Dairy farms and veal operations seem to be showing up as targets of the U.S. Food & Drug Administration’s “Warning Letters.”   The common theme is adulterated food brought about by misuse of animal medications.

Potsdam, New York-based Adon Farms, Canton, NY-based Lloyd T. Smith & Sons, and Francis J. Szarek of Westmoreland, NY were among those receiving “Warning Letters” released this week.

Adon and Smith & Sons are dairy farms.  Szarek runs a veal operation.

The Adon dairy was inspected on April 2 and 9, 2009 and the “Warning Letter” just released was mailed on Aug. 5, 2009.  FDA says the dairy offered an animal for slaughter as food that was adulterated in that it was held under insanitary conditions that may have rendered it injurious to health.

Tests by the U.S. Department of Agriculture’s Food Safety & Inspection Service (FSIS) showed uncooked edible tissues of the animal exceeded the tolerance for residues of penicillin.

FDA’s investigation found the dairy holds animals under conditions that are “so inadequate that medicated animals bearing potentially harmful drug residiues are likely to enter the food supply.”  FDA was critical of the dairy for its poor record-keeping and for not following label instructions on animal drugs; its “extra label” uses were not under the supervision of a veterinarian.

The Smith & Sons dairy was inspected on June 16, 19, and 24, 2009, and a “Warning Letter” was issued on Sept. 9, 2009.

FDA found Smith & Sons dairy sold a dairy cow for slaughter that FSIS tests showed had penicillin levels almost three times higher than tolerance levels allow. “Our investigation also found that you hold animals under conditions that are so inadequate that medicated animals bearing potentially harmful drug residues are likely to enter the food supply,” FDA wrote the dairy.

Smith & Son failed to maintain complete records, did not use a penicillin drug as directed on its labeling, and “extra label” uses were being made without the supervision of a veterinarian.

The Szarek veal operation was inspected on April 8 and 10, 2009, and its “Warning Letter” also went out on Sept. 9, 2009.   FSIS testing showed 0.134 parts per million of flunixin in the liver tissue of a veal calf sold for slaughter.   FDA has not established any tolerance level for residues of flunixin and the presence of the drug in edible tissue means the food is adulterated.
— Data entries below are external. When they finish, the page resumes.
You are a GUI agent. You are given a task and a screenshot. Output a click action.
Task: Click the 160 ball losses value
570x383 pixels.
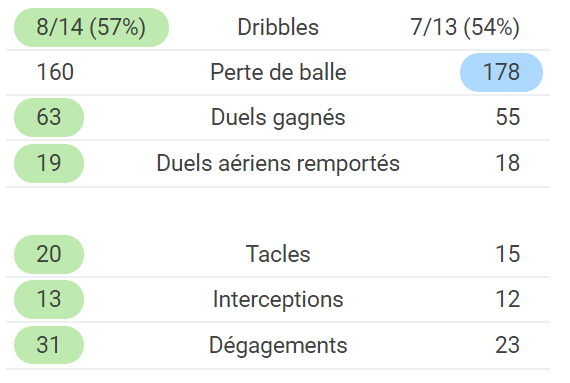(55, 72)
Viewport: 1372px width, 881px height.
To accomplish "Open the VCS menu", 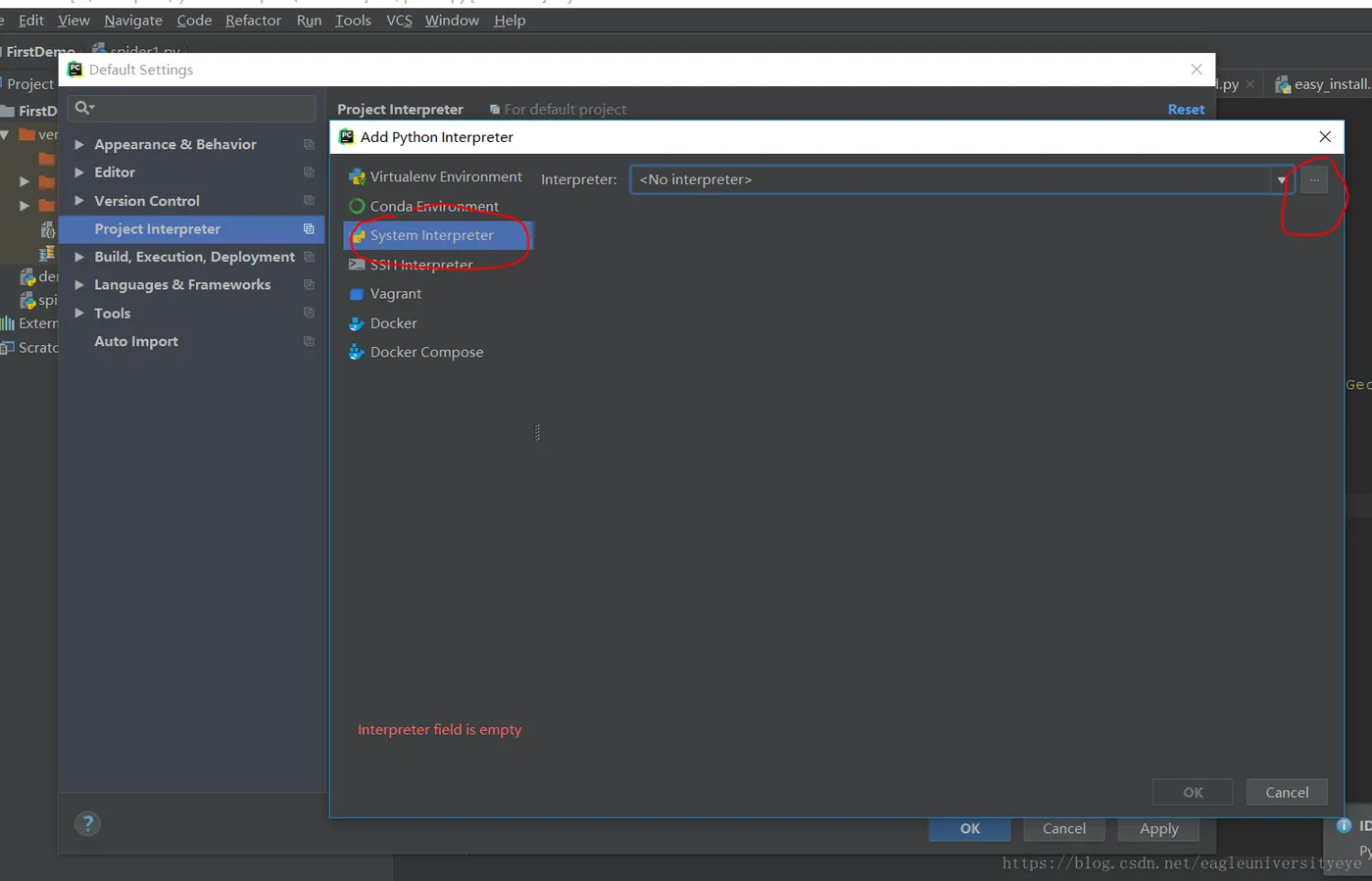I will 399,21.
The veal operation is holding animals under inadequate conditions that are likely to allow harmful drug residues to enter the food supply, FDA says. Like the dairies, it was charged with using animal drugs for “extra label” purposes without the benefit of a veterinarian and without keeping adequate records.

The farms all had 15 working days to respond to FDA, but none of those responses are yet available.